This GitHub repository contains the files to use a custom YoloV8 segmentation model serverless with Nuclio on CVAT with GPU support.
First, you need to set up all the serverless functionalities, install Nuclio as a function in Nuclio, etc. See the documentation here. The files in this repository can be used to deploy the Nuclio functions that run the custom YoloV8 segmentation model. The files will create a CVAT Nuclio project to contain the functions within a Docker container. Commands should be run only after CVAT has been installed using Docker Compose because it runs the Nuclio dashboard which manages all serverless functions.
Besides the custom YoloV8 segmentation model, you need the function-gpu.yaml
file for setting up Nuclio and a main.py
script that runs in Nuclio and handles the data from the model.

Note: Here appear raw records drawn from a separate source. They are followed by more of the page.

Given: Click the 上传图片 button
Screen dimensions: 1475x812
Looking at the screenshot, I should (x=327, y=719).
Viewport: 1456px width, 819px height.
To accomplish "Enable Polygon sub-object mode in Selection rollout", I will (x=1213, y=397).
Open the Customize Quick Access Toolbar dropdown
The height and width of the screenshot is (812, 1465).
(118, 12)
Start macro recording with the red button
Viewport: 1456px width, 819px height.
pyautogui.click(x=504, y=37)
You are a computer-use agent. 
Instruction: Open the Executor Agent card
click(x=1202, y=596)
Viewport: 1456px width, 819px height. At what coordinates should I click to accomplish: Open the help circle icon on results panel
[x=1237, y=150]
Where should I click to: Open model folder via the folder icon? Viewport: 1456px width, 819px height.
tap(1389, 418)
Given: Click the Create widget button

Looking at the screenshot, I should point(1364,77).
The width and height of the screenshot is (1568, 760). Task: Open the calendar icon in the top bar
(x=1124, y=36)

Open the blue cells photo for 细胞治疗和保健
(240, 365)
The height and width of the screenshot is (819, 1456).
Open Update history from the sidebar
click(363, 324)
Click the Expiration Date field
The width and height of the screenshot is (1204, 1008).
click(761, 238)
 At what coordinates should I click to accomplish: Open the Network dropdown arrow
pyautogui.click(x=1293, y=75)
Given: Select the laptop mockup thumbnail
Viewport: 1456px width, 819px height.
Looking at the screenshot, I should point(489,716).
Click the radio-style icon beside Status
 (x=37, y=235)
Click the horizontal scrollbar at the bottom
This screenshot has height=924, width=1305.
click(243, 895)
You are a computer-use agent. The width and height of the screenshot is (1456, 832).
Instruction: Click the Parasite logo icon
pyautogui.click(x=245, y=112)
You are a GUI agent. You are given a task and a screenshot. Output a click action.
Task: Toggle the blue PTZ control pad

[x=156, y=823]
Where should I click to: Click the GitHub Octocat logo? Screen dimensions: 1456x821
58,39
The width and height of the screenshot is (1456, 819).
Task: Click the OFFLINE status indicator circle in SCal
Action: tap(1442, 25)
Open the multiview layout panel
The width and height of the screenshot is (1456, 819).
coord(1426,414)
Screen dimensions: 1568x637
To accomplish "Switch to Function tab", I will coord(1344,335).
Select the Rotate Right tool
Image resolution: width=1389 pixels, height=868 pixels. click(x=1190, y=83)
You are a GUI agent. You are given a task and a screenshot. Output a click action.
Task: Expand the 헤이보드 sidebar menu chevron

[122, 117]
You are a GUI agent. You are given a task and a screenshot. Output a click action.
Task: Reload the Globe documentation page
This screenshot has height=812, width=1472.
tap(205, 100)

Once everything is set up, navigate to your CVAT folder from which you can deploy the Nuclio function. If you have a GPU, you can do it like this:
./serverless/deploy_gpu.sh ~/cvat/serverless/pytorch/ultralytics/custom_yolov8_GPU
I believe the scripts should also work if you don't have a GPU.
I use my custom yolov8 segemtantion model to (bulk) auto annotate all images. However, I find that it is sometimes not accurate enough. Therefore, as a second step I am using segment anything to correct lables or make them more fine-grained. I find this two step approach to generate very accurate labels.